Bridging and Bonding Languages

Sociologists sometimes distinguish between bridging and bonding social capital. Bridging capital  refers to the value of connections between heterogeneous people or groups and bonding capital refers to the value of within-group connections. These concepts seem straightforward but actually they are quite difficult to apply without trouble.

I’ve been thinking about language a fair bit in the last couple of months and I think the idea of bridging and bonding can be assigned to language (although, admittedly, with many of the same complexities that arise when they are assigned capital).

I am studying Swedish. The kids are picking it up at school. I like acquiring languages in general and my research here will definitely benefit from Swedish competence. I try to spend 12 hours a week on my Swedish acquisition, but sometimes I get a bit grumpy and wonder what the point of the effort is. Most people here speak passable English and there are only 9 million Swedes. Thus, Swedish isn’t absolutely necessary within Sweden and once I leave Scandinavia the language will do very little to increase my ability to communicate with others.

Despite the apparent lack of general utility of Swedish, here in Sweden folks definitely expect me to learn the language and they see that as a very important element of settlement in the country – a key aspect of Swedish-ness.

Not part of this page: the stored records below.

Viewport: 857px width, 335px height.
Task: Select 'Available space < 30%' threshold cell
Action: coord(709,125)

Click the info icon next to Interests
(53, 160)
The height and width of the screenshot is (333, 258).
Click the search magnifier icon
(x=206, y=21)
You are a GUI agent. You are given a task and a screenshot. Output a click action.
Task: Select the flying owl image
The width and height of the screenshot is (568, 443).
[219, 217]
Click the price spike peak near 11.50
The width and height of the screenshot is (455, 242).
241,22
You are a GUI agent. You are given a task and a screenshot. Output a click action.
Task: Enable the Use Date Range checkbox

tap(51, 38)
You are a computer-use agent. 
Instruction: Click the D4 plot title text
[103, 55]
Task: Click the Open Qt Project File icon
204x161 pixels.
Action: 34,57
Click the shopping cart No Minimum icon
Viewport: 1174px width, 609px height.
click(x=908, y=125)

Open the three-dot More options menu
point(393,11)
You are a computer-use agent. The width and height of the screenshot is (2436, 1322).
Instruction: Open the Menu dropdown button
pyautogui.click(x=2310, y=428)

In fact, in the last week or two many of the people I encountered in everyday life who have known me since I arrived 3.5 months ago (folks at work, the kids’ teachers, etc) have apparently decided that I have been here long enough and started speaking to me exclusively in Swedish.

And this is how I got to the idea of Swedish as a bonding language that works to bring people into the circle of those who have acquired a “small” language. For example, one of the other students in my Swedish for Immigrant class has been in Sweden 9 years but saw no point in learning Swedish until he finally decided he was staying in Sweden. English, I would suggest, often operates as a bridging language that fosters connections and communications across very disparate groups. For example, in my Swedish for immigrants class I usually try to pair up with the few immigrants who do not speak any English because, although I am the only native English speaker, basically everyone speaks English and uses it as the lingua franca as we are working collaboratively on our Swedish grammar worksheets.

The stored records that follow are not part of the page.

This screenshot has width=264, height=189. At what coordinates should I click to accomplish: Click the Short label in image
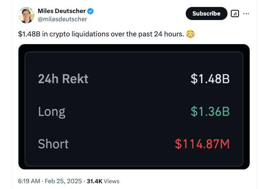[53, 144]
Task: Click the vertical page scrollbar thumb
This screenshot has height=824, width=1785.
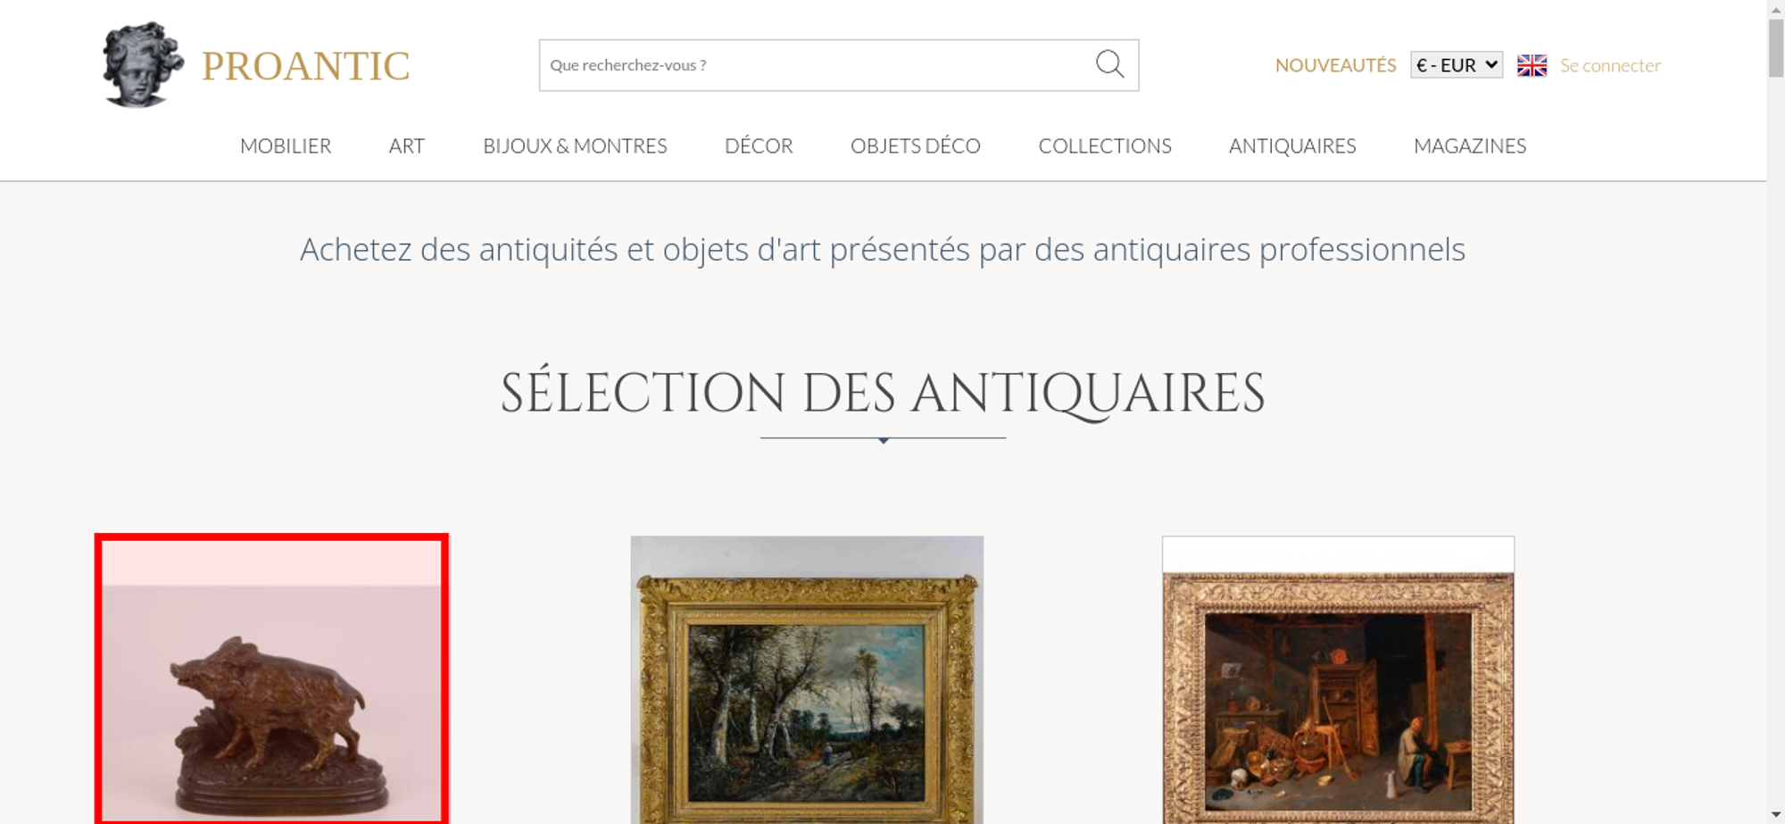Action: point(1776,47)

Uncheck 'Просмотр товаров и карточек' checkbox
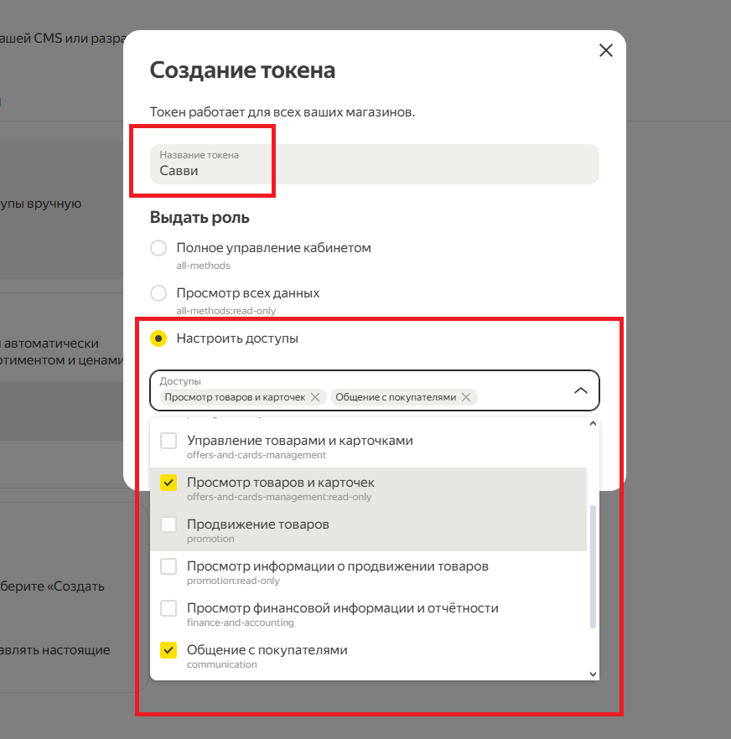[168, 483]
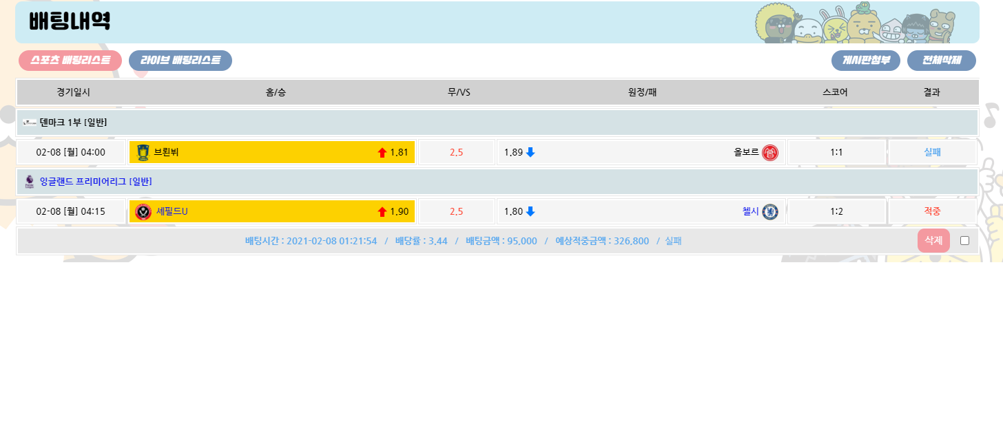Tick the bet slip selection checkbox
Image resolution: width=1003 pixels, height=446 pixels.
(964, 240)
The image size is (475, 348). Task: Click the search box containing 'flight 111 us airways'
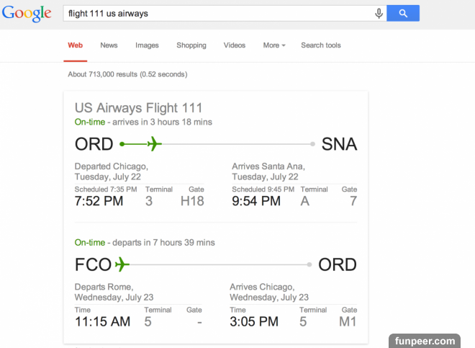click(216, 14)
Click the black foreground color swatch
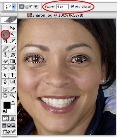The width and height of the screenshot is (117, 138). (7, 105)
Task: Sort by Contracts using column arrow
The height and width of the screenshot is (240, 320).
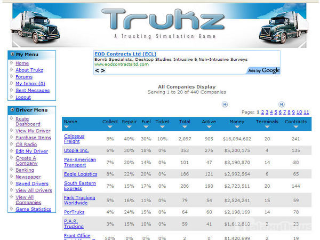Action: (x=296, y=127)
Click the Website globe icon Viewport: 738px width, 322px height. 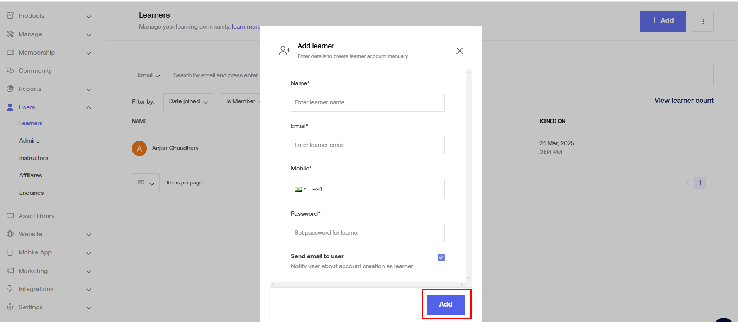(10, 234)
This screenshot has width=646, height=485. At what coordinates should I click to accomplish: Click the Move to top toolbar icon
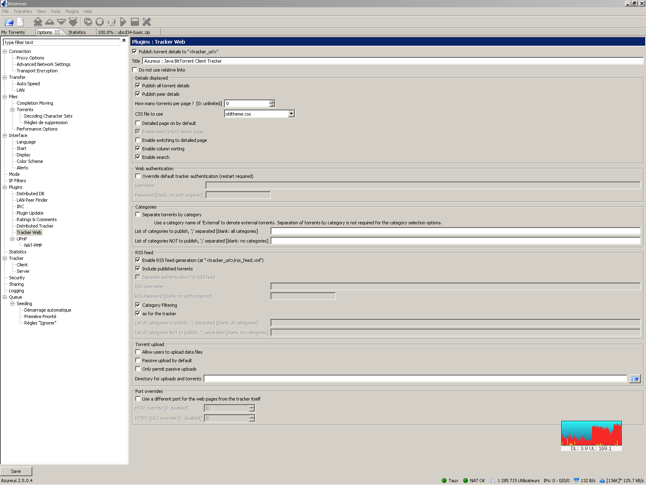(x=38, y=22)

Sometimes I feel angry when I find myself struggling with Swedish comprehension or when I feel like so much of my time is spent filling out forms that are only available in Swedish, and reading the notices that get sent home from school and arrive in the mail. Sometimes I feel disgruntled when I have to choose between missing out on departmental life or attending a work seminar where I will understand only a portion of what is being said. When I am feeling tired, lazy or left out, I usually resort to the self-justification that folks should just be doing those things in English because what is the point of putting so much effort into producing research that will only be accessible to such a small audience? I sullenly think of the persistance of “small” languages as motivated by exclusivity and particularity. At those times I think of Banal Nationalism by Michael Billig. In the book Billig talks about the emergence of the idea of distinct (internally homogeneous) languages as important to the development of the idea of a national “people” represented by a nation-sate.

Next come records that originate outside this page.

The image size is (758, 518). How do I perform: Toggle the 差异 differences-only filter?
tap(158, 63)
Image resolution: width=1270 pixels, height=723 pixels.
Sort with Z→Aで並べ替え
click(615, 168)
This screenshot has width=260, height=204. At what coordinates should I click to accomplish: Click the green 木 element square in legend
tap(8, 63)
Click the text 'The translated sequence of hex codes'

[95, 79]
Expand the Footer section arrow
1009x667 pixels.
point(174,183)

Of course all of that is some of what is going on. But really, I’m not being fair when I think that way. Modern national languages are not merely constructed and forgotten categories that justify the existence of the nation, they are also the raw material that people use to build their everyday lives and establish locally-shared understandings and social order. To suggest that it is more rational and practical to abandon Swedish denies the bonding nature of the language. Bonding languages aren’t for communicating with the largest number of co-present others. They are for accessing the past. Such languages operate as shorthand for cultural commonalities and deep attachments.

I think it may have taken me to grasp all of this because, as a native English speaker, I don’t relate to my language as something exclusive and unique to the nation.